Amity Worrel Designs an Adorable Alpine Guesthouse with Wintery Vibes

Richly textured fabrics and hand-stenciled walls are part of the charm of this Austin Chalet

By Laurel Miller
Photographs by Andrea Calo
Amity Worrel Holiday Haus

Austin seems an unlikely place to find a snug little alpine chalet, but designer Amity Worrel of Amity Worrel & Co. believes in the transformative versatility inherent to old houses. And ladybugs. Ladybugs are also important.

When Worrel was asked to renovate a “well-loved,” 1,000-square-foot Craftsman in Central Austin last year, the 1930s property she’s dubbed “The Ladybug House” was in need of “maintenance, refinishing and rehabbing,” she says. She’d worked with the owners on two other projects, including their primary residence, but now the little bungalow, which at one time was home to their family of four, was being converted from a long-term rental to a guesthouse for friends and family.

“I wanted to create something that was a nod to the clients’ multigenerational Texas-German heritage,” she says. “It took some thinking outside the box, but when I presented them with the idea of a Bavarian alpine chalet, they were all for it.” Worrel’s inspiration was pulled from her love of the children’s classic Heidi by Swiss author Johanna Spyri, and a Swiss-styled compound she designed in Jackson Hole, Wyoming. “I’ve never fallen out of love with that property,” she says. “You really felt like you were in the middle of the Alps.”

Of course, it’s one thing to create a mountain retreat in actual mountains; bringing that vibe to Central Texas was contingent upon utilizing contemporized furniture, offset by rich textural fabrics like velvet, pink linen, seagrass and flokati (“So much flokati!”) and meticulously curated vintage art, furniture and knickknacks.

“Combining old with new kept the interior from looking too twee,” she says. “We (she worked with project manager Allison Beyer) also incorporated the clients’ contemporary art with vintage or handcrafted items sourced from sites like Etsy.” Of note: a miniature chalet, floral porcelain creamer in the shape of a cow, enamelware and heart-shaped cutouts on the kitchen chairs.
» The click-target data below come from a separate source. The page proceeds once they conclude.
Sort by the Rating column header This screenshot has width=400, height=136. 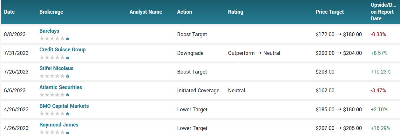click(x=235, y=12)
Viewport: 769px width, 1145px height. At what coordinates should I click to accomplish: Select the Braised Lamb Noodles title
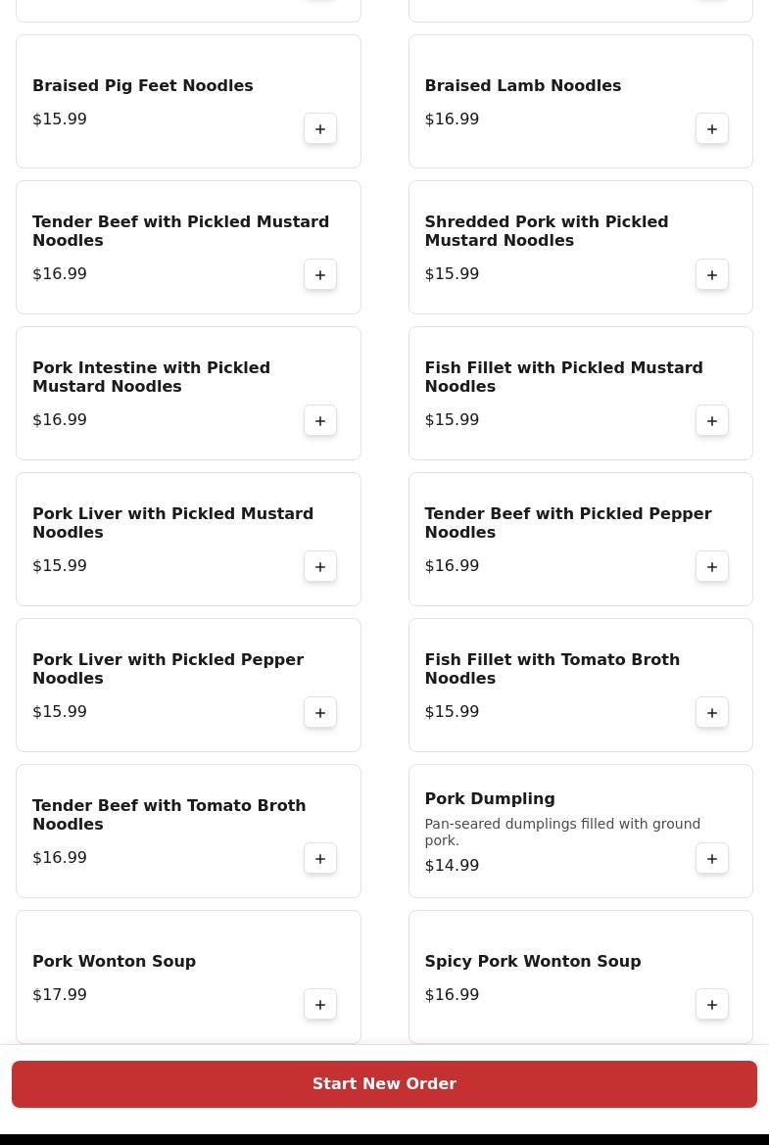tap(522, 86)
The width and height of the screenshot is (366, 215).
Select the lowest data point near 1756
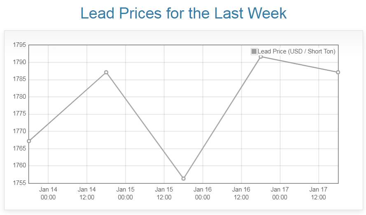(x=184, y=178)
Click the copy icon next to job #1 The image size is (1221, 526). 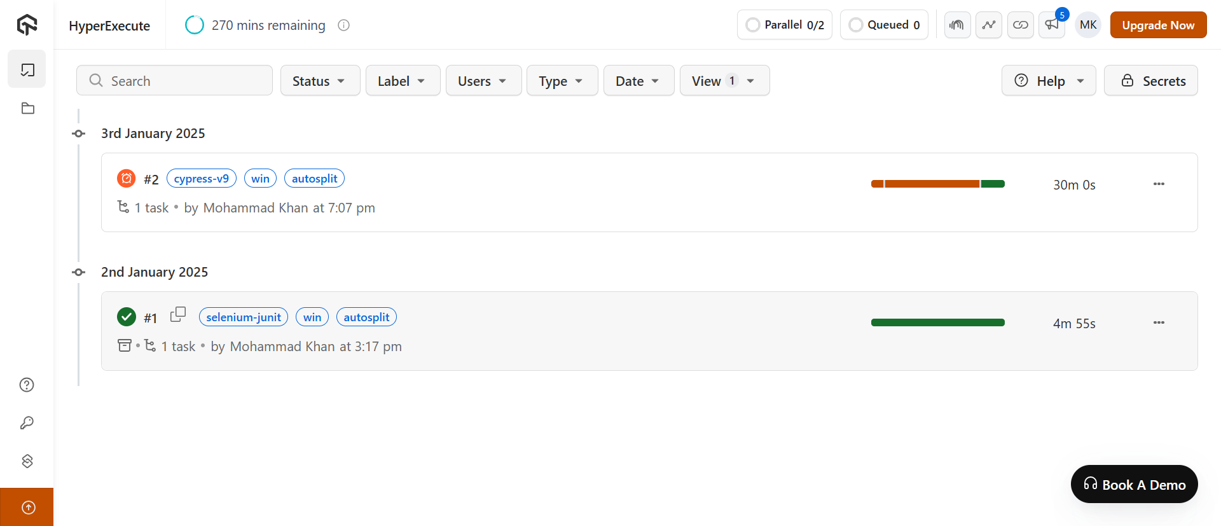(178, 314)
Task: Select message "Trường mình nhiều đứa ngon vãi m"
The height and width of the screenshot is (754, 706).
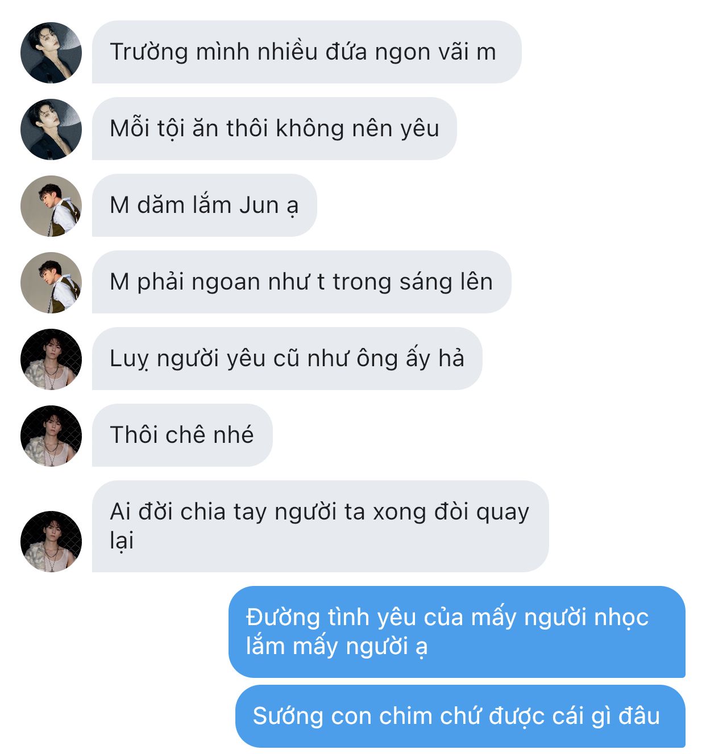Action: click(x=306, y=52)
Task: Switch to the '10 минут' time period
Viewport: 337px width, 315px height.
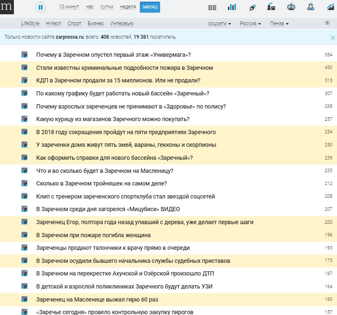Action: pos(68,7)
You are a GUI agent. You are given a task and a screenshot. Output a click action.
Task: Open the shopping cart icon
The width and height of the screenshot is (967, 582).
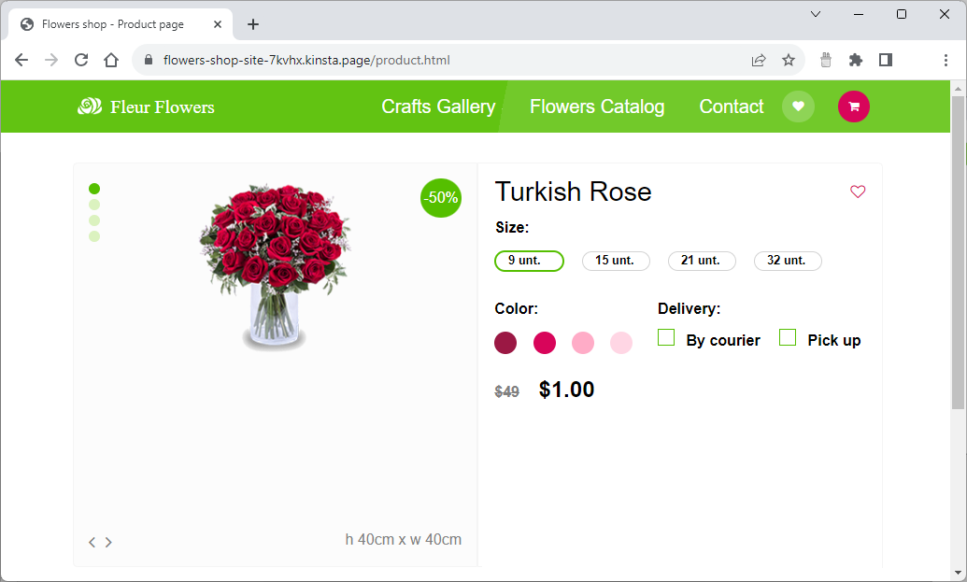853,106
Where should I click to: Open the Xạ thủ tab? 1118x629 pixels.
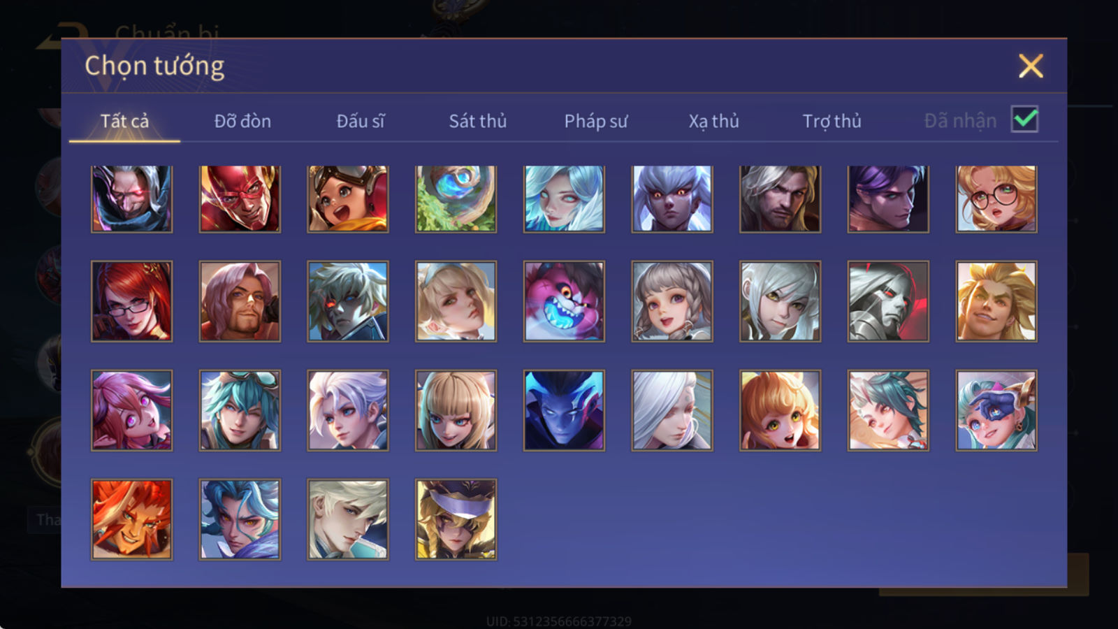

Worrel is known for her interplay of textures and patterns using fabrics. “I know it’s not popular in Austin, where the ethos is more Marfa chic, but to me it’s very old-school interior design and it’s magical,” she says. “I think it’s the crux of decorating and for a place to feel like home. It needs to have different fabrics to create a textural, layered effect.”

A guesthouse is also the ideal place to take décor or thematic risks, says Worrel. “Not everyone wants to live with checkered curtains, but they have a nostalgic quality to them,” she says. The relevance of a cozy respite that channels a faraway place isn’t lost on her, however. “It’s poignant that a year after this project was completed, everyone was seeking a getaway,” she says. “Chalet-style isn’t in the Austin vernacular but suddenly, this guesthouse is really timely.”

Worrel updated the layout by adding interior walls for more privacy and coziness, giving the little house a main bedroom and a “flex-room” with three built-in beds, including a bunk with an integrated ladder. A door connects to the living room, allowing additional space for socializing. An existing sun porch was updated with vintage wicker furniture and plants, turning it into a year-round oasis in which to gather, read or daydream.

Local artist Julie Rodgers created a faux bois (“false wood”) stencil to paint all the interior walls, giving the home a rustic, mountain vibe. “It’s very Martha Stewart 1990s, but it’s fabulous,” says Worrel. “We lightened up the color to keep it contemporary give it an open feel.”

Rodgers also hand-stenciled ladybugs on the bathroom walls, in keeping with the home’s nickname. “The client told us that at one time, there was a ‘charming’ infestation of ladybugs in the attic,” says Worrel. The entomological color scheme – crimson, charcoal, and ivory – can be seen throughout the house and on the exterior.

Those touches of whimsy are typical of Worrel’s style, but they’re especially relevant now, she says. “We’re all craving a bit of fun and lightheartedness.”